It amazes me that you all loathe AI search but will happily deal with regular search which always has given you garbage. AI search just makes it easier to start checking sources and going through larger amounts of material.
It makes up sources all the time. And when it does give a legitimate source, it makes up a quote or hallucinates nonexistent detail from it. Use your brain, not AI.
Regular search wasn’t always garbage. We used to be able to use symbols to refine our searches and would be able to find exactly what we are looking for within seconds. Random part number for a specific model? Random debug issue? Fuckin weird-ass error on the software?
Now days you can search for a string which you fuckin know exists and it’s like, “there’s nothing on the web for that.” absolute fuckin lies. The shit is still indexed somewhere.
Which is why you click on the links, read and verify. This just provides organization and context to verify and to dig in to vs a list and summary. You have to validate and read either way. LLM/RAGs just provide tools on top.
Which AI are you talking about? There isn’t just one AI, it’s an entire category of technology.

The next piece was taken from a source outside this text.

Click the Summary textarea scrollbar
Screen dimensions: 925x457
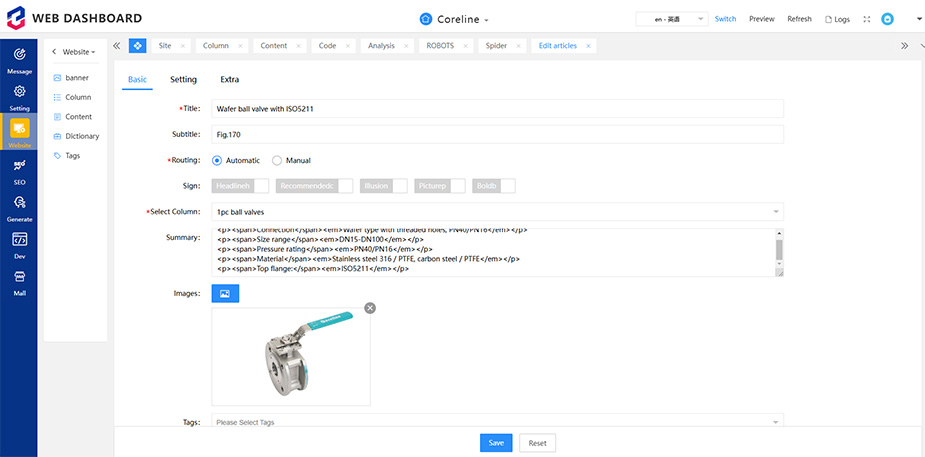(779, 252)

Just asking an LLM to answer a question a give you sources would be an incompetent way to use an LLM. The models will happily hallucinate anything that they don’t have an answer for.
But most AI systems that are setup for searching and research use Retrieval Augmented Generation. There are non-AI parts of the system handle the document retrieval and source list preparation. The LLM only uses the reference tags and then a completely non-AI system creates the source list. The LLM can’t hallucinate a source list because no competently designed system would trust the LLM to not hallucinate when they could simply program a system to handle that aspect without wasting LLM tokens on simple to solve problems.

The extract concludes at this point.